• _ФРАГМЕНТ ТЕКСТА_:
··········

Но абсурдно возмущаться раблезианскими сверхтратами Хржановского — и одновременно сокрушаться по поводу того, что в европейском кинопроизводстве нет «великих авантюристов», а есть лишь «максимально серые продюсеры, хорошо умеющие оформлять заявки на гранты» и продюсирующие «максимально серые фильмы, которые потом заполнят слоты в программах многочисленных фестивалей, также существующих за счет государственных бюджетов». Тут уж либо гранты и контроль профсоюзов, либо Фассбиндеры, Висконти, Бергманы и Пазолини с прилагающимися особенностями творческого производства (растрата бюджета на кокаин и выкупы шантажистам, романы и конфликты со своими актерами и все остальное, что сегодня может разом уничтожить карьеру).

Производство так называемого шедевра, безусловно, требует не только авторского волюнтаризма, но и семизначных цифр (аура произведения искусства в эпоху его технической воспроизводимости создается в том числе и ценником). А также антидемократизма — авангард по определению антинароден, он требует от зрителя не только определенной оптики, но и другого культурного багажа — не более увесистого, просто иного.

··········

• _ЗАПИСАННЫЕ ДАННЫЕ_:
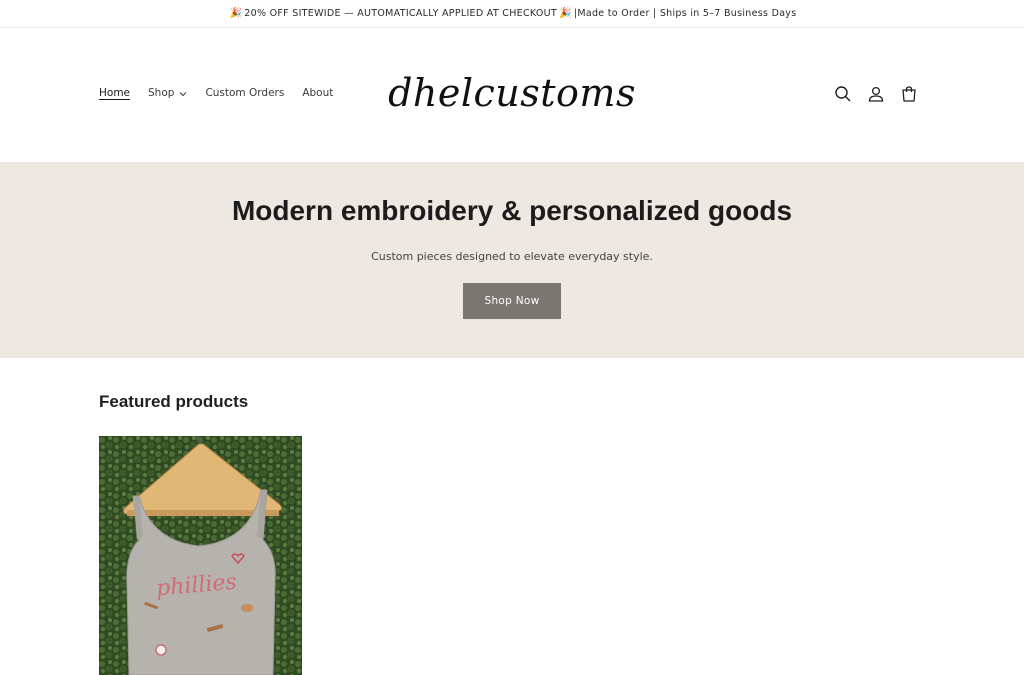  What do you see at coordinates (843, 94) in the screenshot?
I see `search-icon` at bounding box center [843, 94].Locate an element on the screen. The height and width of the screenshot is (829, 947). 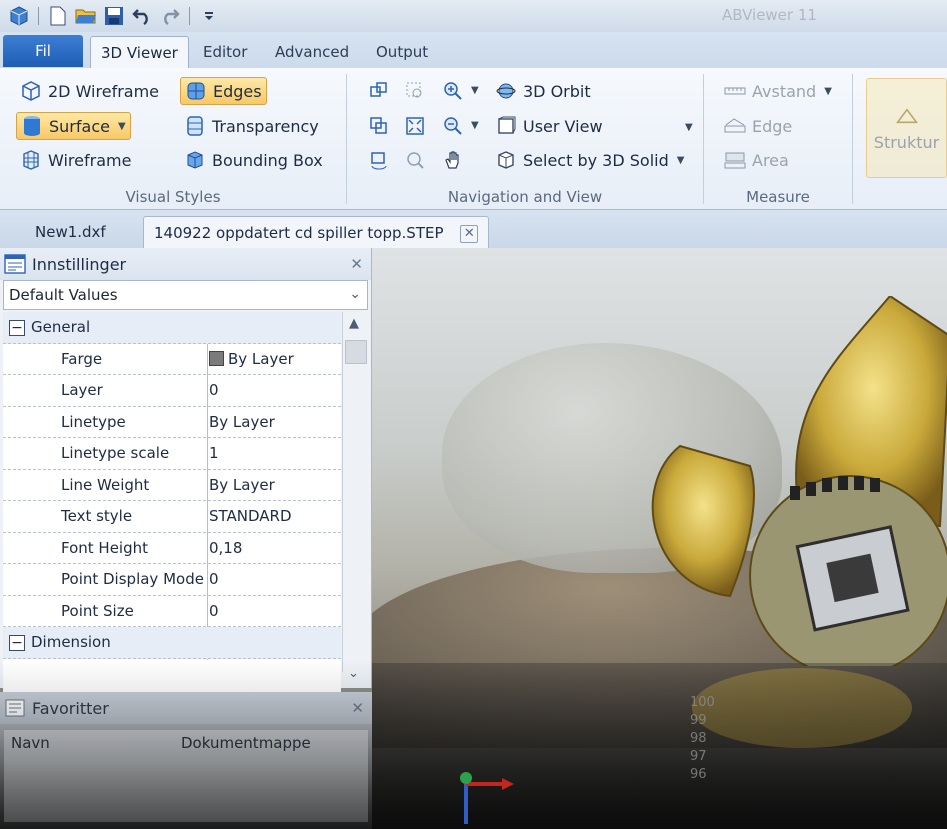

··········

• _ЗАДАНИЯ И УПРАЖНЕНИЯ_:
- a) Выпишите все фамилии режиссеров, которых фрагмент о Хржановском противопоставляет грантам и контролю профсоюзов.
- b) Что, согласно фрагменту о Хржановском, создается в том числе и ценником?
- c) Подхватите, пожалуйста, фрагмент о Хржановском и допишите его продолжение сразу после последнего предложения.
Листинг взят из другого источника.

• _ОТВЕТЫ К ЗАДАНИЯМ_:
- a) Фассбиндер, Висконти, Бергман, Пазолини.

- b) Аура произведения искусства в эпоху его технической воспроизводимости.

- c)
© Olympia Orlova / Phenomen IP, 2019

То же можно сказать и о тоталитарном принципе организации производства — теоретическое осуждение классической «сталинистской» схемы, в которой принятие творческих решений с какой-то стати делегируется группой одному человеку, имело место еще в 70-х. Увы, теория истинно коллективного творчества оказалась неосуществимой на практике — даже в группе «Дзига Вертов», формально отказавшейся от самой концепции авторства и якобы принимавшей творческие решения голосованием, реальная творческая власть принадлежала не ассамблее сотрудников, а дуумвирату Горена и Годара. Авторская интенция Хржановского в модели «Дау» равна raison d'état; можно, конечно, оспаривать его существование и оправданность в принципе, но тут есть риск самим превратиться в персонажей — брехтовской дидактической пьесы, например.

Тут можно возразить, что «Дау» — это не искусство (модернизма или какое-то еще), а сущая ерунда: фильма пока нет, отснятый материал не монтируется в конвенциональный нарратив и требует при показе костылей вроде инсталляций и игр в квест для пущей зрелищности — да и те толком не работают по техническим причинам.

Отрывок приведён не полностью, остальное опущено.